* [WHAT THIS TASK INVOLVES]: Please find every line in the entries below that contains the string "agent", and copy it.
___ RECORDS SHOWN ___
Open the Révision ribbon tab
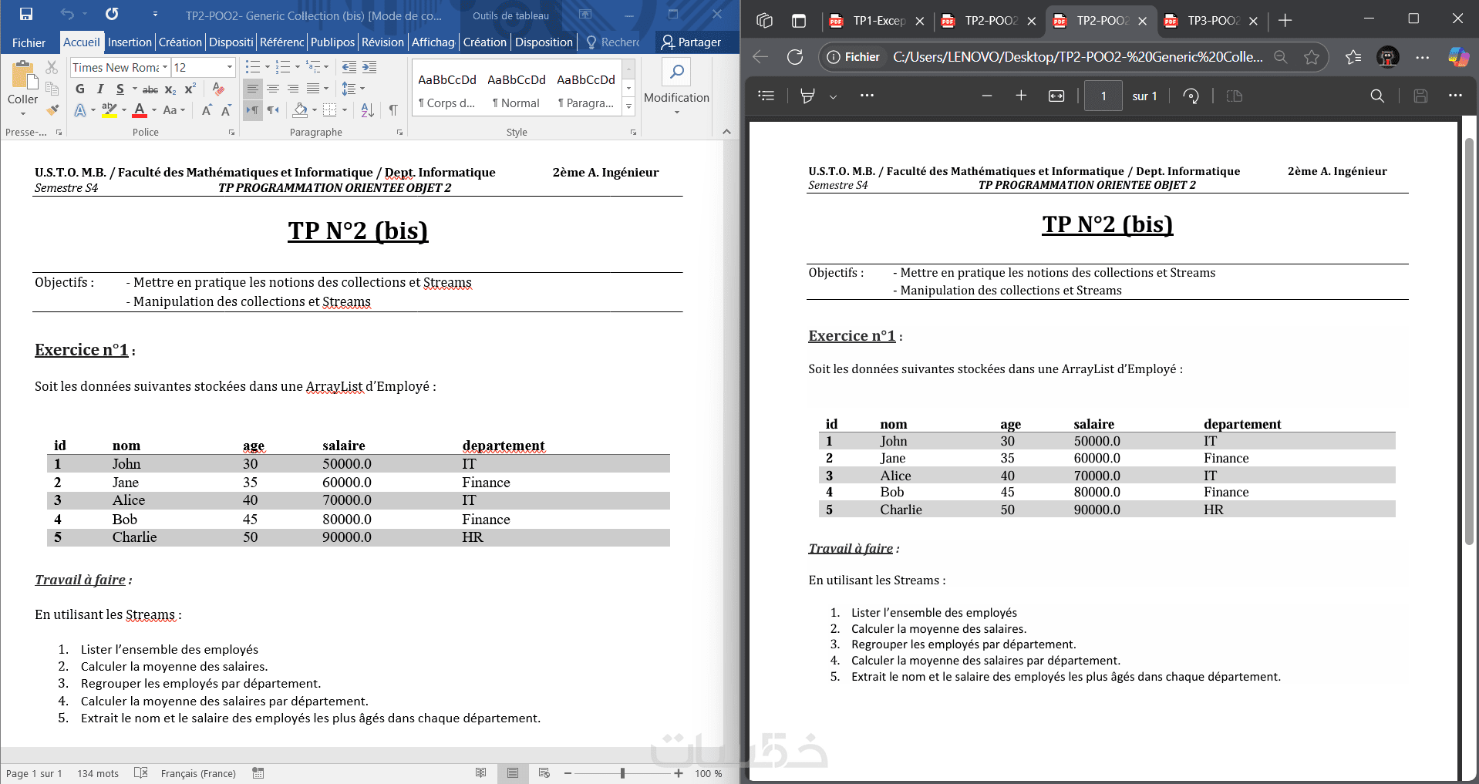Image resolution: width=1479 pixels, height=784 pixels. [382, 42]
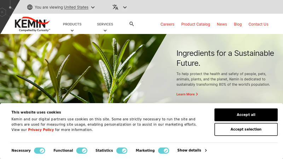Click the language translate icon
Image resolution: width=283 pixels, height=159 pixels.
click(x=115, y=7)
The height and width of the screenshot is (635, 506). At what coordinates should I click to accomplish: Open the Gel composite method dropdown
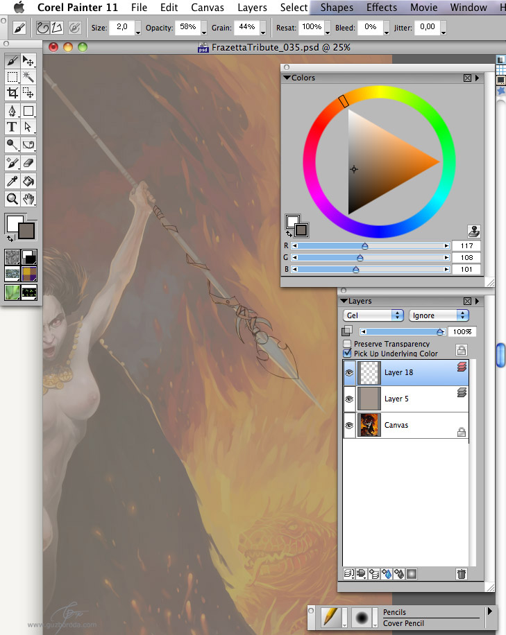click(373, 315)
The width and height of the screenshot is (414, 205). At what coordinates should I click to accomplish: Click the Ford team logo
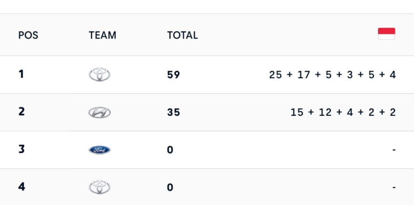click(99, 150)
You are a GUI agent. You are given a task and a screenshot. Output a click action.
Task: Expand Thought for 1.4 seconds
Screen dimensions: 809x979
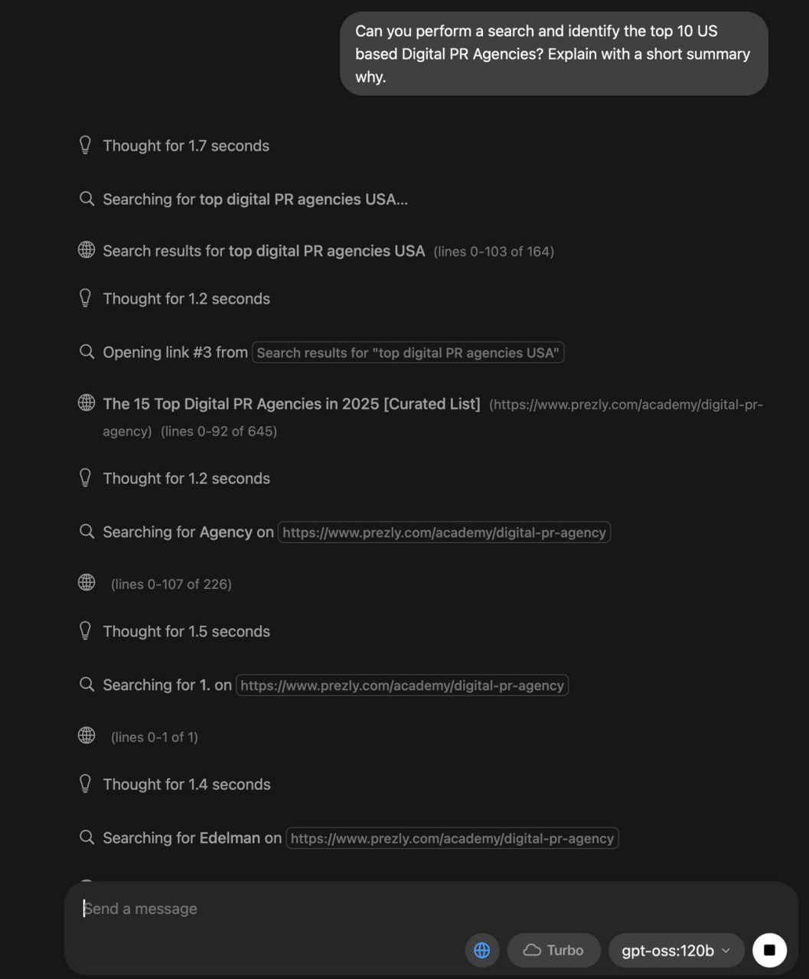[x=187, y=784]
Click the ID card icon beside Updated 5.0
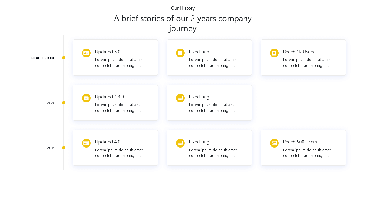376x212 pixels. [86, 53]
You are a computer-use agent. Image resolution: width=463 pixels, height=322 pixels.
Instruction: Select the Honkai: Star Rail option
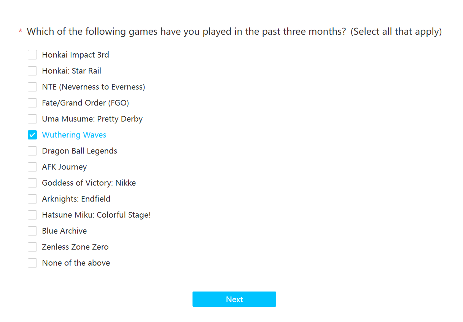tap(32, 71)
___
* [REPLY]:
You are a GUI agent. You are given a task and a screenshot. Output a click action.
You are a computer-use agent. Image resolution: width=463 pixels, height=322 pixels.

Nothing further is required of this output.